Apelação crime. Nulidade. Inquirição por precatória. Ampla defesa. Ausência de intimação do réu. Nulidade da sentença. Todas, absolutamente todas as teses defensivas levantadas, por mais absurdas que possam parecer, devem ser enfrentadas no ato sentencial, pena de agressão aos princípios do contraditório e da ampla defesa. Prescrição projetada. De ofício, prejudicado o recurso defensivo, decretaram a nulidade do feito e, consequentemente, a extinção da punibilidade pela prescrição (unânime). (Apelação Crime Nº 70028151165, Quinta Câmara Criminal, Tribunal de Justiça do RS, Relator: Amilton Bueno de Carvalho, Julgado em 11/03/2009)
 
            O voto do ilustre relator é alinhado com a busca democrática:
 
“Mais do que isso, a fundamentação – dar as razões do decidir – é instante sublime da atividade judicante, momento em que o juiz sela seu compromisso com a sociedade: todos os cidadãos têm o direito de saber das razões pelas quais uma pessoa vai a presídio”.
 
            Em mesma determinação, julgado do mesmo Egrégio Tribunal de Justiça do Rio Grande do Sul:
 
APELAÇÃO CRIME. FURTO QUALIFICADO. ROMPIMENTO DE OBSTÁCULO. FURTO PRIVILEGIADO E PRINCÍPIO DA INSIGNIFICÂNCIA. TESES NÃO ENFRENTADAS NO ATO SENTENCIAL. NULIDADE. A sentença que deixa de apreciar tese deduzida em alegações derradeiras, pela defesa, ofende a regra da obrigatoriedade de fundamentação das decisões judiciais ¿ CF, art. 93, IX. Pretensão defensiva de reconhecimento do furto privilegiado e da atipicidade da conduta pela aplicação do princípio da insignificância completamente olvidada pelo magistrado singular. Nulidade do ato sentencial decretada. Precedentes STF. NULIDADE DA SENTENÇA ACOLHIDA DE OFÍCIO, desconstituindo-se a decisão, para que outra seja proferida, analisando a totalidade das teses vertidas. PREJUDICADO O MÉRITO DO APELO. (Apelação Crime Nº 70027295161, Oitava Câmara Criminal, Tribunal de Justiça do RS, Relator: Fabianne Breton Baisch, Julgado em 20/05/2009)
 
            O Tribunal de Justiça de Minas Gerais também determina:
 
APELAÇÃO – LATROCÍNIO – SENTENÇA QUE DEIXA DE ANALISAR TESE DEFENSIVA LEVANTADA EM ALEGAÇÕES FINAIS – NULIDADE – OFENSA À CONSTITUIÇÃO FEDERAL – PRELIMINAR ACOLHIDA. 1. Há que se reconhecer a nulidade da sentença porquanto foi constada a omissão na análise de tese defensiva, sendo que tal omissão importa em cerceamento do direito de defesa e ofensa ao princípio do devido processo legal, que abrange o duplo grau de jurisdição e a obrigatoriedade da fundamentação de todas as decisões. 2. Ainda que eventualmente seja descabida a alegação da defesa, o juízo a quo deve se manifestar sobre ela, não podendo este tribunal fazê-lo em seu lugar, sob pena de supressão de instância. 3. Acolhimento da preliminar da defesa. Nulidade da sentença reconhecida. (Apelação nº 0374200-3, 2ª Câmara Criminal do TAMG, Rel. Alexandre Victor de Carvalho. j. 05.11.2002, unânime, DJMG 09.05.2003).

§ **Requisitos**: Por favor, transcreva do trecho selecionado a parte que começa com "APELAÇÃO – LATROCÍNIO" e segue até "unânime, DJMG 09.05.2003).". O material a seguir não tem relação com o trecho selecionado.

§ **Material fornecido**:
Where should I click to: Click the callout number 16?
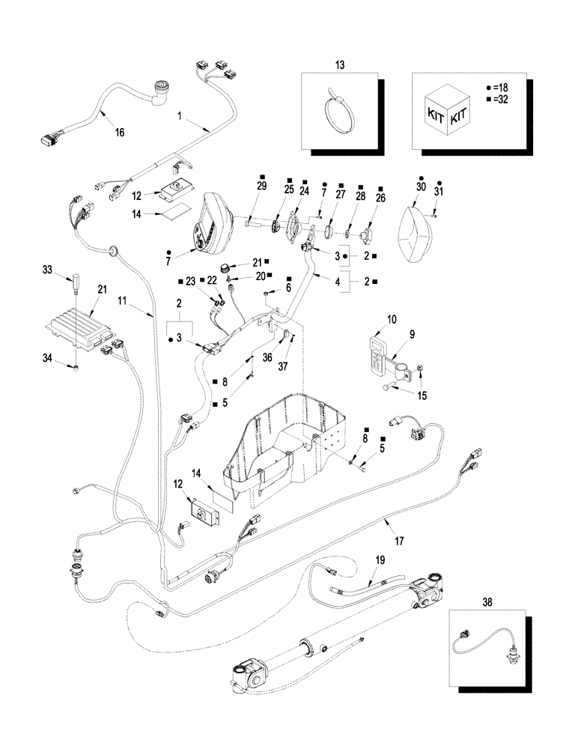(119, 133)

§ **Exercício concluído**:
APELAÇÃO – LATROCÍNIO – SENTENÇA QUE DEIXA DE ANALISAR TESE DEFENSIVA LEVANTADA EM ALEGAÇÕES FINAIS – NULIDADE – OFENSA À CONSTITUIÇÃO FEDERAL – PRELIMINAR ACOLHIDA. 1. Há que se reconhecer a nulidade da sentença porquanto foi constada a omissão na análise de tese defensiva, sendo que tal omissão importa em cerceamento do direito de defesa e ofensa ao princípio do devido processo legal, que abrange o duplo grau de jurisdição e a obrigatoriedade da fundamentação de todas as decisões. 2. Ainda que eventualmente seja descabida a alegação da defesa, o juízo a quo deve se manifestar sobre ela, não podendo este tribunal fazê-lo em seu lugar, sob pena de supressão de instância. 3. Acolhimento da preliminar da defesa. Nulidade da sentença reconhecida. (Apelação nº 0374200-3, 2ª Câmara Criminal do TAMG, Rel. Alexandre Victor de Carvalho. j. 05.11.2002, unânime, DJMG 09.05.2003).